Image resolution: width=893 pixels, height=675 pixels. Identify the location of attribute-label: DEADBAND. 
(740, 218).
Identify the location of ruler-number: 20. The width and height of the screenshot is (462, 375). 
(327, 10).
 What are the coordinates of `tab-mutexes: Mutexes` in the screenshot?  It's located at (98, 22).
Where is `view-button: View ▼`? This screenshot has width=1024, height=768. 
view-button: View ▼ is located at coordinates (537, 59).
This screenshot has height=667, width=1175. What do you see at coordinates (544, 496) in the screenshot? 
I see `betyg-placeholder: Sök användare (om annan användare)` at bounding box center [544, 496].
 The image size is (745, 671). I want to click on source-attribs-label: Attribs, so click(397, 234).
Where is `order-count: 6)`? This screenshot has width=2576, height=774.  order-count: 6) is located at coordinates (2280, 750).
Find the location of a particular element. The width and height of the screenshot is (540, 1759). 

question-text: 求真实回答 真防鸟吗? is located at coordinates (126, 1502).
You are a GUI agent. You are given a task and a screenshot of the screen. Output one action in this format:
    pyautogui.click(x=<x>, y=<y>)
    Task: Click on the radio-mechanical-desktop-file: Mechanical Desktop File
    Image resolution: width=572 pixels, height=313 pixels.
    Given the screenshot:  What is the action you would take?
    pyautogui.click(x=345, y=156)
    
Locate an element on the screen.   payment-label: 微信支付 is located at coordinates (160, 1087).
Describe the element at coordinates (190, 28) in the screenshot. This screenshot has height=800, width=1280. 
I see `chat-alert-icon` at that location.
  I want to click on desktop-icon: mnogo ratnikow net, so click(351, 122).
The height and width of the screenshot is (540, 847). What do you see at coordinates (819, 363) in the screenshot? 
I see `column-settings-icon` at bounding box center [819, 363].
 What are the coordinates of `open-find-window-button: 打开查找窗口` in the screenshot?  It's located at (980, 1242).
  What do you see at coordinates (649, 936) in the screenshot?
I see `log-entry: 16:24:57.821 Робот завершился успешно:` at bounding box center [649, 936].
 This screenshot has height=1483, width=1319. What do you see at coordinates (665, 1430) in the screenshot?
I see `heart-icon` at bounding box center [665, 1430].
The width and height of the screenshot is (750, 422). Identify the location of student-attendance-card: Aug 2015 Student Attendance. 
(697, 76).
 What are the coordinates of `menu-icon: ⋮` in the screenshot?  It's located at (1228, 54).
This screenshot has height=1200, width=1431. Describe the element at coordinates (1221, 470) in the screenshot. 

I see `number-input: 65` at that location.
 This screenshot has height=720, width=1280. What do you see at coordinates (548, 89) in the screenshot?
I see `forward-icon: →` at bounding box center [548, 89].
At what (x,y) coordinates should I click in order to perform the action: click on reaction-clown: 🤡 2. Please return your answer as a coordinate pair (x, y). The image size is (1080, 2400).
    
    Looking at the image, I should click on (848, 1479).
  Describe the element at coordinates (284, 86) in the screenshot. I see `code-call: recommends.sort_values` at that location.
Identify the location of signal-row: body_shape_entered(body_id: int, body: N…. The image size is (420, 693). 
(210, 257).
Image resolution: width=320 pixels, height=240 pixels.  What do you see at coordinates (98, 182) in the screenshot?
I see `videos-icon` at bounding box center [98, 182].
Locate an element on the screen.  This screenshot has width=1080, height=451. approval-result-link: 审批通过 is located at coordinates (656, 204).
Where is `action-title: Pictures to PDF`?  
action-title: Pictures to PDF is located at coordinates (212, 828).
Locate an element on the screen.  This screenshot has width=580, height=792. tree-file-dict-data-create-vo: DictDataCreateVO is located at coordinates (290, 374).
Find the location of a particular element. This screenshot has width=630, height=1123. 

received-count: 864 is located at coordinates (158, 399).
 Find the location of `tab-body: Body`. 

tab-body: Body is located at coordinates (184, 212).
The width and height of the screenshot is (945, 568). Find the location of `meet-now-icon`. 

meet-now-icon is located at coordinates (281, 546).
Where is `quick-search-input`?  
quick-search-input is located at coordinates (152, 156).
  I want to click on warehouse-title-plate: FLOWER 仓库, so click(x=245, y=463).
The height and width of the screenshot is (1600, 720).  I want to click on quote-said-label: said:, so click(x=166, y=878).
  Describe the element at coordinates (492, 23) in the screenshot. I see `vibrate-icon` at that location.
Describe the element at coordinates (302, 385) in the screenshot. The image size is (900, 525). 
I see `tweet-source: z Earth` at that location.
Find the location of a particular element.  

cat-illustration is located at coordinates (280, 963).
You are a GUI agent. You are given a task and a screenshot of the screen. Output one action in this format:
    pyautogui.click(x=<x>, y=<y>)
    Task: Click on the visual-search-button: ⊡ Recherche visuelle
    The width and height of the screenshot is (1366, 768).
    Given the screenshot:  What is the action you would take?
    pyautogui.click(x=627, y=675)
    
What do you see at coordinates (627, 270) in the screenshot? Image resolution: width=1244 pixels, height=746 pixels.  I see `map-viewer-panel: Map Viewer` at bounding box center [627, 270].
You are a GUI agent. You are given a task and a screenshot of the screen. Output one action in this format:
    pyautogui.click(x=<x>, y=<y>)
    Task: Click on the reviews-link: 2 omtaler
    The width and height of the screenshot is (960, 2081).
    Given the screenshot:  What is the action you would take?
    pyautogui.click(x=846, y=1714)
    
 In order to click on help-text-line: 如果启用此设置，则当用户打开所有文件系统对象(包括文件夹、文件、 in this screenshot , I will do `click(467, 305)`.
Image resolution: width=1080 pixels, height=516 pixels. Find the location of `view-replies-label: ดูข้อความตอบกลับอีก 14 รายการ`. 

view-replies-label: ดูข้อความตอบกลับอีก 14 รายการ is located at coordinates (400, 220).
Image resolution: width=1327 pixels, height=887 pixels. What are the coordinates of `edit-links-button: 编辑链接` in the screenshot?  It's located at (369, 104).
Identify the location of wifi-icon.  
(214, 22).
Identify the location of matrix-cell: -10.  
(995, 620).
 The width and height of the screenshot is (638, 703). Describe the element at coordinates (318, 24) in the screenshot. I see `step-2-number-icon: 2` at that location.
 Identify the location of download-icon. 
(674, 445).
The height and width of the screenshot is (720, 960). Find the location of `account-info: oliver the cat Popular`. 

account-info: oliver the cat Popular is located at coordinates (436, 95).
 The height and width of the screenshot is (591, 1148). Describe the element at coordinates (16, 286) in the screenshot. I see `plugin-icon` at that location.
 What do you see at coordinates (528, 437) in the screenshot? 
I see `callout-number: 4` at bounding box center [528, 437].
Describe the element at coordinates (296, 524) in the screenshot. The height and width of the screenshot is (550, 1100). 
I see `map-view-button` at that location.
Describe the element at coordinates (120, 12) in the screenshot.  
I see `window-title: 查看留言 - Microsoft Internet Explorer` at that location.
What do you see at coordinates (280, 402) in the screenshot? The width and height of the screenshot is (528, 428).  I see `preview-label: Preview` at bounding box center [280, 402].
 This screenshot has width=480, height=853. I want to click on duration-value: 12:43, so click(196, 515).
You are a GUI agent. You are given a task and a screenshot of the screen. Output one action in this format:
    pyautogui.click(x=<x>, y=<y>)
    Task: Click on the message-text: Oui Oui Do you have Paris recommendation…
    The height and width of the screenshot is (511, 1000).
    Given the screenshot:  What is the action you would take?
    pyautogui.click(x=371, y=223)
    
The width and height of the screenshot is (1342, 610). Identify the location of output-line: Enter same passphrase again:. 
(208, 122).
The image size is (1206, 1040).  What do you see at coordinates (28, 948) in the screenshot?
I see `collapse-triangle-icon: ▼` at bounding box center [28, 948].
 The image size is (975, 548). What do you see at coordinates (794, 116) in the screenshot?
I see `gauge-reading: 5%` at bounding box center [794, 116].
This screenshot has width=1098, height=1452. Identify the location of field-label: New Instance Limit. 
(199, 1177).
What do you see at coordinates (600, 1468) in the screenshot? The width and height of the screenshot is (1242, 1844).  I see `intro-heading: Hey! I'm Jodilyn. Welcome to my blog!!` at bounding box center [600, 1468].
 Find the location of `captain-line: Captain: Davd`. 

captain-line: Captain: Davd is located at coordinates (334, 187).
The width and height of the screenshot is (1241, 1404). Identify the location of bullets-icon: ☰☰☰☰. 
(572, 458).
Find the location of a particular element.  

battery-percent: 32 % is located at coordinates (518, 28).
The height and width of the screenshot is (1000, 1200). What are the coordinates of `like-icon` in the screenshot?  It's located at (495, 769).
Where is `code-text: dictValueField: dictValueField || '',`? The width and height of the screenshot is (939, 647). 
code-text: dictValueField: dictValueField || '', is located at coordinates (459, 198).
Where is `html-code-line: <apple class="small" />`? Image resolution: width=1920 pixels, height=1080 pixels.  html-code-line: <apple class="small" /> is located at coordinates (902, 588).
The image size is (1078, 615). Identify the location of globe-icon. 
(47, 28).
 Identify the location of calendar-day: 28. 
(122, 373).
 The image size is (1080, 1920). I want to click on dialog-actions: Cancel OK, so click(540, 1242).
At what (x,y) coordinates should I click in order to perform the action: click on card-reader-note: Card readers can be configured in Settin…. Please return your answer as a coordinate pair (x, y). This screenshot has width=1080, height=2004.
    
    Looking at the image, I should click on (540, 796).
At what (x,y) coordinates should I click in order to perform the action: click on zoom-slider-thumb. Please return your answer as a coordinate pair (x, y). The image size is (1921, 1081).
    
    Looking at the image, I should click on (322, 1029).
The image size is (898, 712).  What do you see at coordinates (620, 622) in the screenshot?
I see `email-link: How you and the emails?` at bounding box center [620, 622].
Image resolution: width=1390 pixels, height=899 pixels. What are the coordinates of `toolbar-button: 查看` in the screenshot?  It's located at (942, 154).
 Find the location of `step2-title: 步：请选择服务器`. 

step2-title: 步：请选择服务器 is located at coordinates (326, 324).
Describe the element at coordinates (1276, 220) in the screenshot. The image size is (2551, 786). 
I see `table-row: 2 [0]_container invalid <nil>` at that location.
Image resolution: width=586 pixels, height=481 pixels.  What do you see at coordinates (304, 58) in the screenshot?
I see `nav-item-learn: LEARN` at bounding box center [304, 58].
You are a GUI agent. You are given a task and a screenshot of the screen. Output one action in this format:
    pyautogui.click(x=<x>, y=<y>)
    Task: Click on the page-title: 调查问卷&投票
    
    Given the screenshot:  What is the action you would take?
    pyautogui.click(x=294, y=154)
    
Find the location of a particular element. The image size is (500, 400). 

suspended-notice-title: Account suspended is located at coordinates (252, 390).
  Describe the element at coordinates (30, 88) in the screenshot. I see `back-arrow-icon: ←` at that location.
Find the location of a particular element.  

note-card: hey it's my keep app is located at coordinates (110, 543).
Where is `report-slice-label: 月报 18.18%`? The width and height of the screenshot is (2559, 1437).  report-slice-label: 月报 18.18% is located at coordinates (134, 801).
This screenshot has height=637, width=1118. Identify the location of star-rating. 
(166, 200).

━━━━━━━━━━━━━━━━

▶ [YOUR INSTRUCTIONS] Starting with the line that contains "What do you see at coordinates (600, 1468)" and going on through the line that contains "Looking at the image, I should click on (540, 796).", write those lines out again with "screenshot" replaced by "screen capture" and nothing else changed.

▶ [PROBLEM SOLUTION]
What do you see at coordinates (600, 1468) in the screen capture? The width and height of the screen capture is (1242, 1844).  I see `intro-heading: Hey! I'm Jodilyn. Welcome to my blog!!` at bounding box center [600, 1468].
 Find the location of `captain-line: Captain: Davd`. 

captain-line: Captain: Davd is located at coordinates (334, 187).
The width and height of the screen capture is (1241, 1404). Identify the location of bullets-icon: ☰☰☰☰. 
(572, 458).
Find the location of a particular element.  

battery-percent: 32 % is located at coordinates (518, 28).
The height and width of the screen capture is (1000, 1200). What are the coordinates of `like-icon` in the screen capture?  It's located at (495, 769).
Where is `code-text: dictValueField: dictValueField || '',`? The width and height of the screen capture is (939, 647). 
code-text: dictValueField: dictValueField || '', is located at coordinates (459, 198).
Where is `html-code-line: <apple class="small" />`? Image resolution: width=1920 pixels, height=1080 pixels.  html-code-line: <apple class="small" /> is located at coordinates (902, 588).
The image size is (1078, 615). Identify the location of globe-icon. 
(47, 28).
 Identify the location of calendar-day: 28. 
(122, 373).
 The image size is (1080, 1920). I want to click on dialog-actions: Cancel OK, so click(540, 1242).
At what (x,y) coordinates should I click in order to perform the action: click on card-reader-note: Card readers can be configured in Settin…. Please return your answer as a coordinate pair (x, y). This screen capture has width=1080, height=2004.
    
    Looking at the image, I should click on (540, 796).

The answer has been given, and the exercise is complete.